■ **Work item**
Begin at the line below that has "Image resolution: width=768, height=2321." and stop after the line that has "CARTELERA (128, 89)". Please restate only those lines, word for word.

■ **Material shown**

================

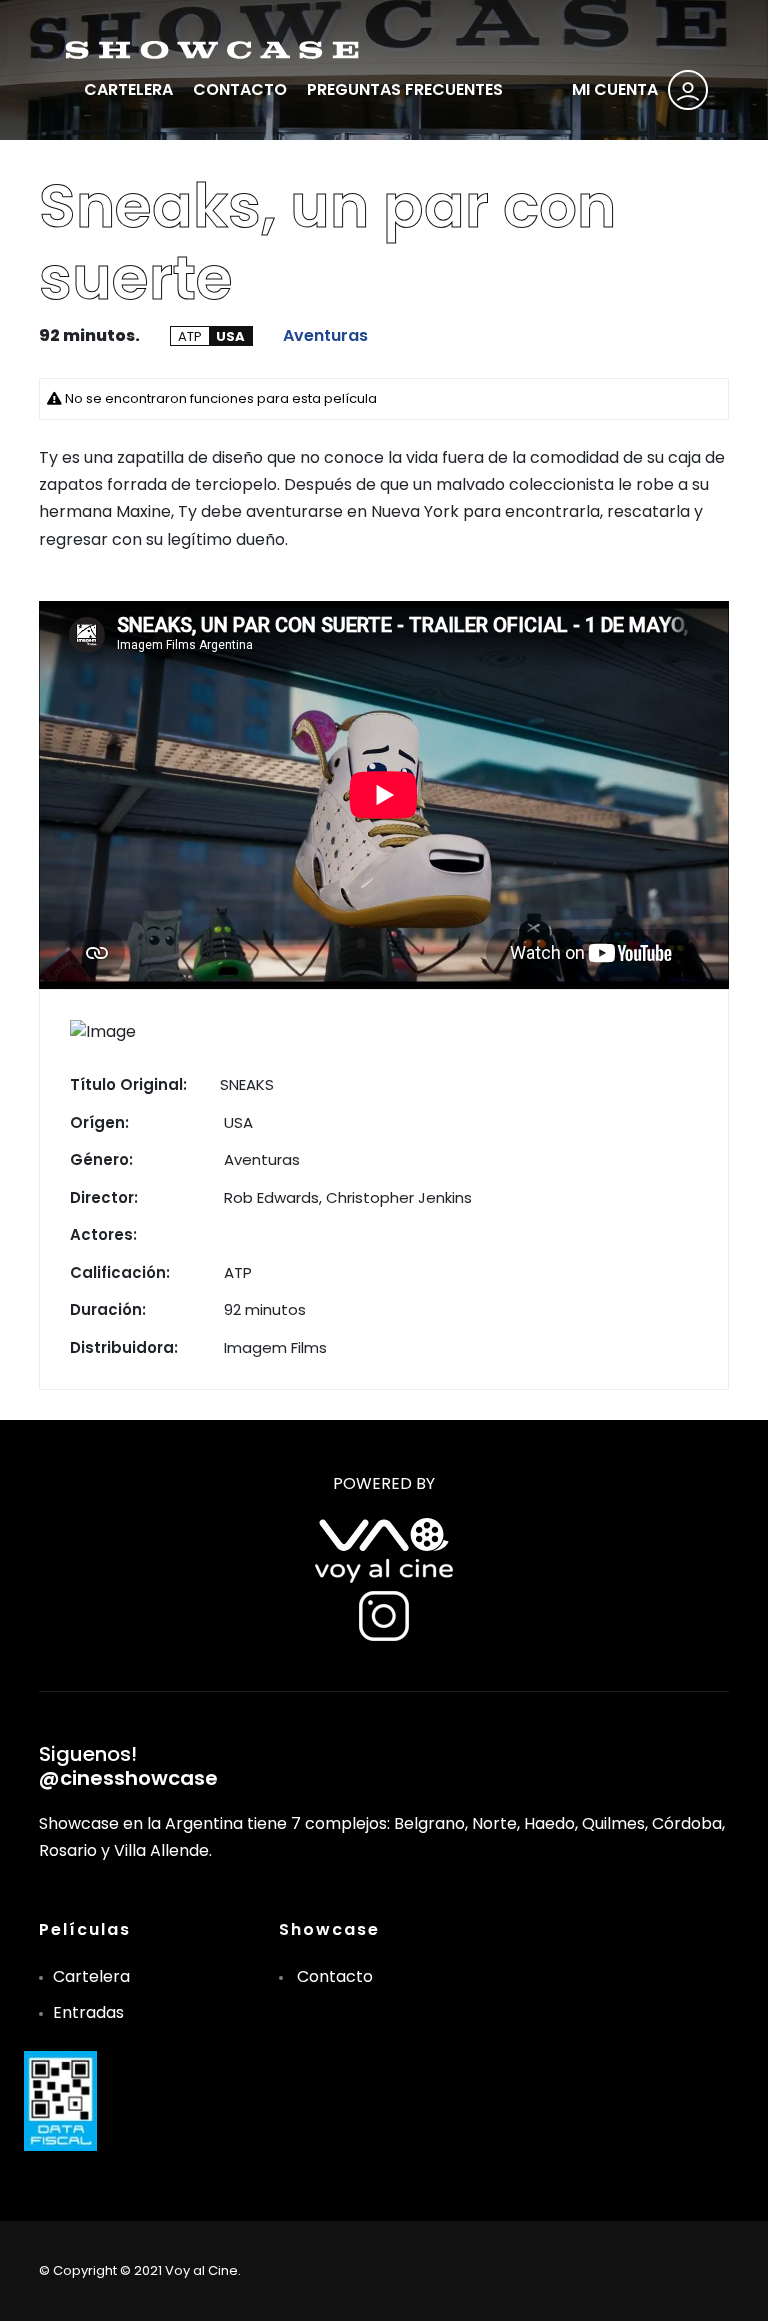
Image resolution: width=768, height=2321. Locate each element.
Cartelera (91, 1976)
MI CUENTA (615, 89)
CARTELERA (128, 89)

================

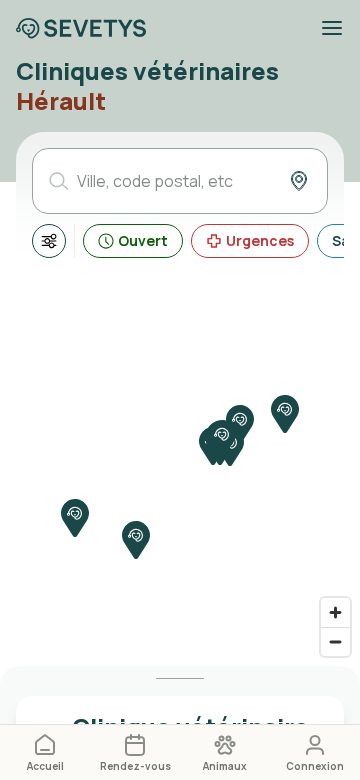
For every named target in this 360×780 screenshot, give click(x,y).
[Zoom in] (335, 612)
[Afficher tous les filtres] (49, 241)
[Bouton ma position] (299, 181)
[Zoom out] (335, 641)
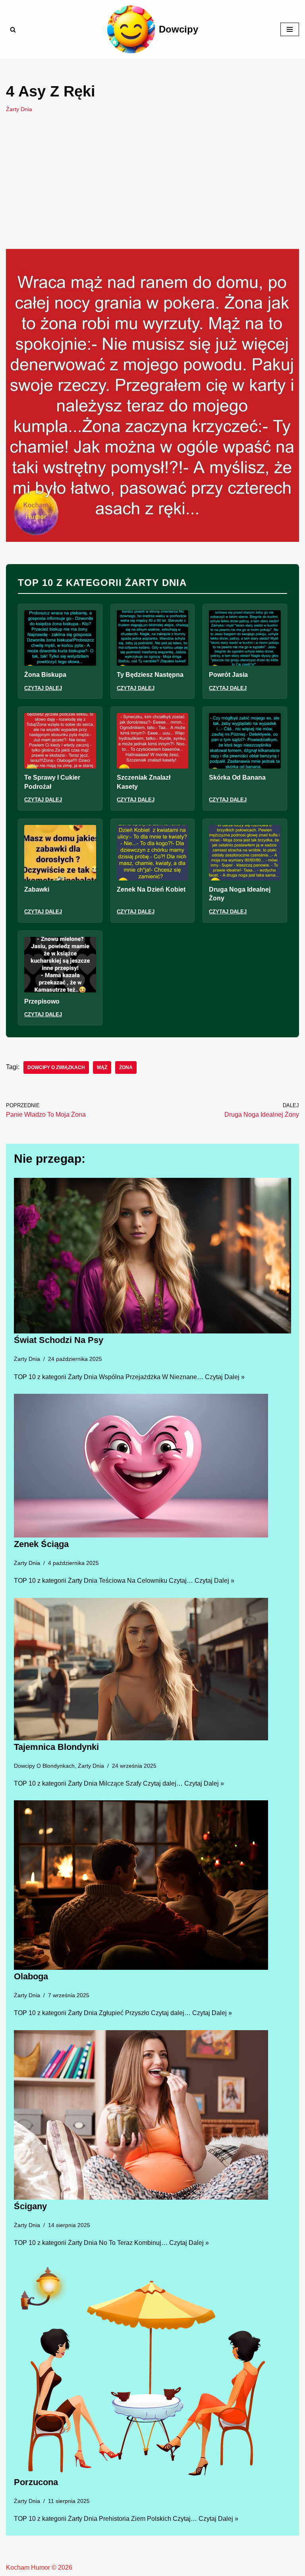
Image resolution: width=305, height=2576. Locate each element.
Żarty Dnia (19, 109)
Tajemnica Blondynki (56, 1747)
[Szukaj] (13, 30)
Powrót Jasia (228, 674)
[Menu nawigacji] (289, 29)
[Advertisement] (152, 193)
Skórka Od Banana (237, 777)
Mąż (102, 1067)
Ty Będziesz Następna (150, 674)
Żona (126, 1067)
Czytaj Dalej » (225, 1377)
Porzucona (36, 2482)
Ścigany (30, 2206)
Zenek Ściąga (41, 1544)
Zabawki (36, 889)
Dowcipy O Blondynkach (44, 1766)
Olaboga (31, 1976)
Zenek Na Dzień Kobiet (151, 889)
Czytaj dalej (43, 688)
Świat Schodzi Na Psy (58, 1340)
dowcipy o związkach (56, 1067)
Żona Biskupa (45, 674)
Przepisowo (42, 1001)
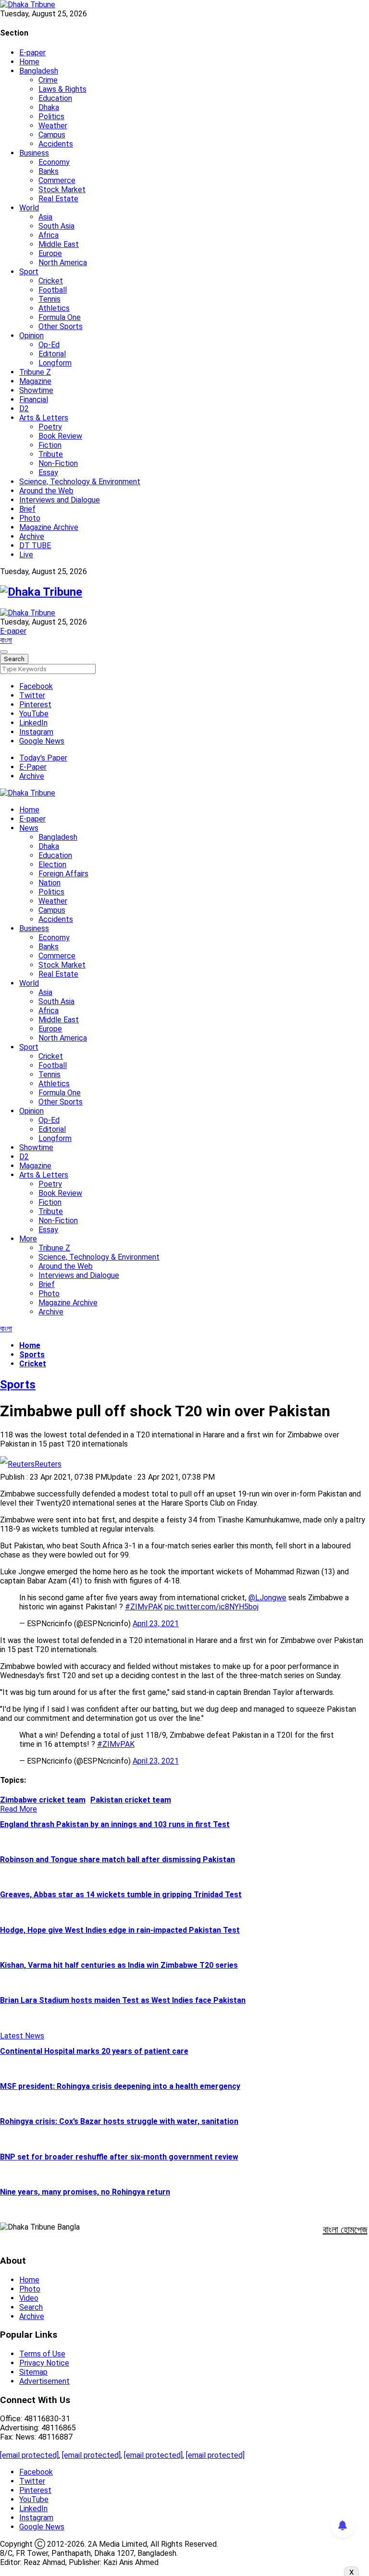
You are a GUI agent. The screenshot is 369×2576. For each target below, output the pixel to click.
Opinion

================

■ **Result**
Image resolution: width=768, height=2321. Locate each element.
Cartelera (91, 1976)
MI CUENTA (615, 89)
CARTELERA (128, 89)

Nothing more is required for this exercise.